Being prepared for the conversation allowed me to focus more on being others
oriented during the conversation.
When a conversation went poorly I implemented the reframing strategy. Even
though I had prepared with my visualizations sometimes I got nervous and forgot
steps due to human nature. A funeral home must be on call twenty-four hours a
day, Seven days a week. This meant that I was on call some nights and would
receive phone calls in the middle of the night. I received a first call at 3:26 A.M.

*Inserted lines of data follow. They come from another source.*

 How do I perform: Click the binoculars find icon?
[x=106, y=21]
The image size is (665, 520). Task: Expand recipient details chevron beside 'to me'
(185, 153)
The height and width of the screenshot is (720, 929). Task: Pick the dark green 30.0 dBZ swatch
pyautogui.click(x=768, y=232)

The conversation went very poorly. I was so nervous that I had jumped from topic to
topic fearing that I would forget something. The following morning I reframed the
conversation. (Beebe 7e. p 49) I was nervous since I had just woken up to the
ringing and wasnt in my right mind. I also did not have time to mentally prepare for
the call. I jumped from topic to topic and was frantic. Analyzing I should have taken
a deep breath before answering. I also should have listened more to the family and
been focused on being others oriented. From this failed conversation I have
learned that I do not really remember my strategies at night so I have made a list of
how the conversation should go and taped it next to my headboard so at night I can
remember my strategy.
To reduce my anxiety even further I enacted Beebes other-oriented strategy. Last
week I received a phone call from a woman who had lost her brother. She called to
finalize some of the arrangements and asked when she could come to pick up his
ashes. I socially decentered thinking about how I would react to losing my brother
and considered how most people would react. After I had socially decentered and
taken into account her point of view I was able to empathize with her. (Beebe 7e. P
136) I compassionately listened to her while she told me stories about her and
her brother. She told me of how they would sit on the curb in the afternoon waiting
until their father came home from making his round delivering milk to the town. She
told me of how her brother had admired his father and his blue milk man uniform.

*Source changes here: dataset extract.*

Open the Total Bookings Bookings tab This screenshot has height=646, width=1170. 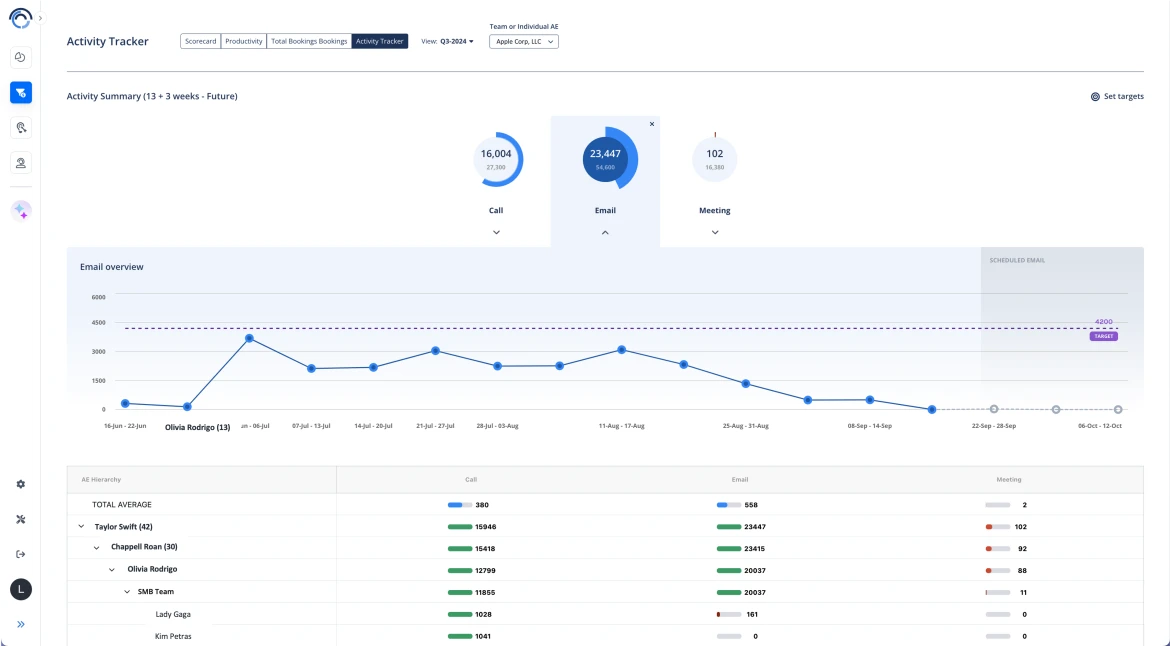tap(309, 42)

After compassionately listening to her stories I was able to inform her that we
had a blue marble urn that might resemble the blue of her fathers uniform and that
I would show it to her when she came in for her appointment. She was very grateful

for my help and thanked me for listening. Being more others oriented allowed me
to better connect with our client and to better serve them.
Results
I have done very well reducing my communication apprehension. I still have some
hesitation to answering the phones, especially at night, but it has been gradually
diminishing. Visualizing different situations has greatly helped me become more
confident when those situations arise. In those situations I am able to focus more on
empathizing and compassionately listening to the conversation than worrying.

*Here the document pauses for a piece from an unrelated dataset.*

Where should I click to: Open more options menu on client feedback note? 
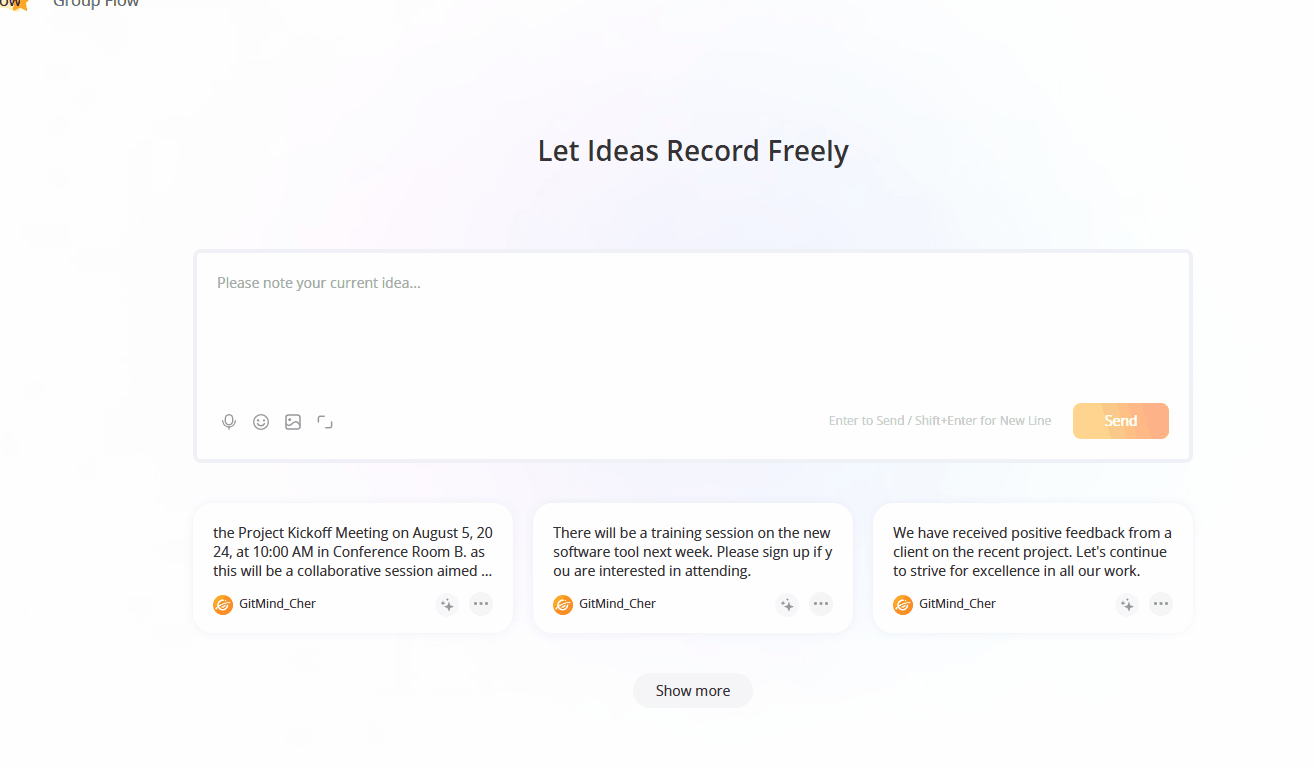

As Beebe predicted by becoming more prepared my communication apprehension
has significantly reduced. (Beebe 7e. P 48) Also in becoming more others oriented
I am more easily able to create lasting connections with the families which allowed
me to assist them however they need in their difficult time. Fixing my
interpersonal communication over the phone has greatly increased my
professionalism and confidence at work.
Recommendations
In the future I will continue being others oriented not only over the phone but in
meeting with the families face to face3. Communication is not just listening it is
responding as well. In addition to empathetic listening I will try to improve my
empathetic responding. To accomplish this I will need to remember to not
interrupt and try to fix the situation but wait for the appropriate time to respond.
(Beebe 7e. P 144) I will also try to provide helpful social support providing positive,
sincere, supportive messages to help families deal with stress and anxiety that
comes with the situation of losing a family member. (Beebe 7e. P 146) Hopefully in
adding in these new strategies my conversation with grieving families will be much
more successful and professional.
Works Cited
Beebe, Beebe, & Redmond. (2014). Interpersonal Communication: Relating to
Others. Boston: Pearson.
Clark. (2014). Canvas Readings for COMM 2110. Accessed 07/31/15.